Sophie had to withdraw from the team in late August with an injury, while Chris is still recovering from injury.  Luckily, Simone Maier is race fit, so we’re grateful to her for stepping in so close to the event.

None of us have raced in Paraguay before so that is a huge appeal, to travel and explore somewhere new. The 2016 ARWC in Pantanal was an incredible experience, and with Paraguay being close by, it has always been tempting to travel here. We know also that Urtzi will design an excellent course.

The last time we raced ARWC was 2018, but I believe we can still be competitive. You never really know what your chances are until you see the course and determine if it plays to your strengths or not, but I think with our experience and team culture we should be able to adapt to most things.

Our goal will be to race the best we can and be proud of our effort. There’s nothing more frustrating than finishing a race and knowing it wasn’t your best performance, so that’s always our driving goal, and that’s not measured by the placing in the race, that’s purely on how we function on course. We hope to win another ARWC, but there is a competitive field and the racing will be exciting.

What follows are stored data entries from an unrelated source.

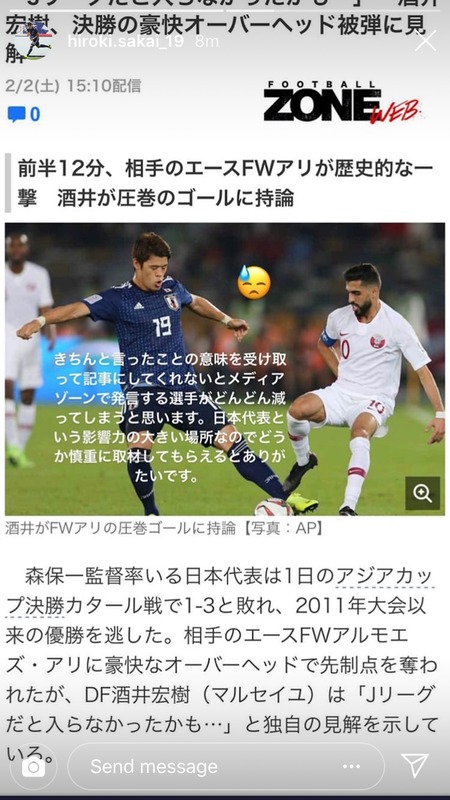Focus the Send message field
Viewport: 450px width, 800px height.
(x=226, y=766)
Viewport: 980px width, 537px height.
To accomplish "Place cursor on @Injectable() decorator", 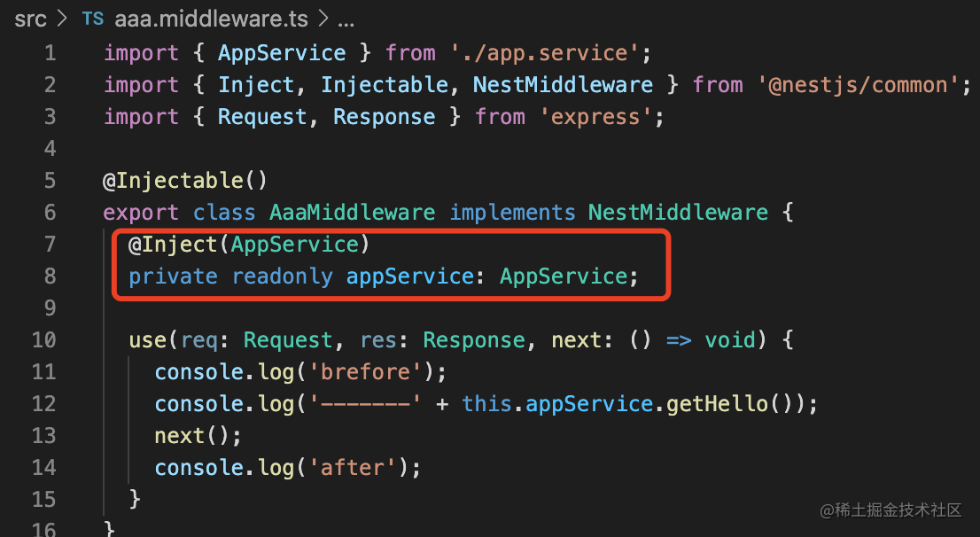I will pos(185,181).
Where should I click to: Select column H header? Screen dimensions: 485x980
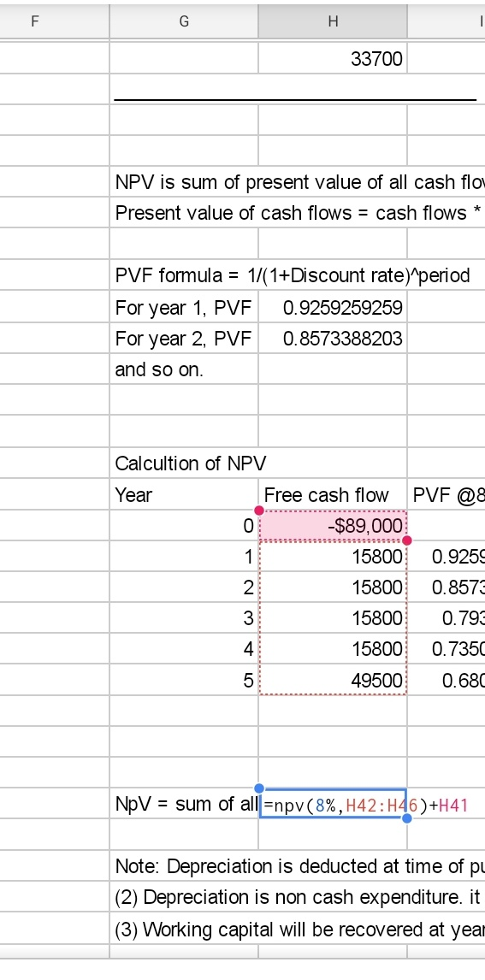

I think as the years go by, our motivations and goals have changed. I’m 50-years old now, I still love to race, but I’m more engaged by the experience, the scenery, culture and wildlife. Looking back on my career, those are the things I remember from the different countries I have been lucky to visit and travel through, the special moments that happen on the trip, and on the course.

It’s nice to reconnect with the international racing community. As the only New Zealand team lining up, we know we will have many Kiwis following the race and expecting us to go well, representing our country proudly is something we place value on.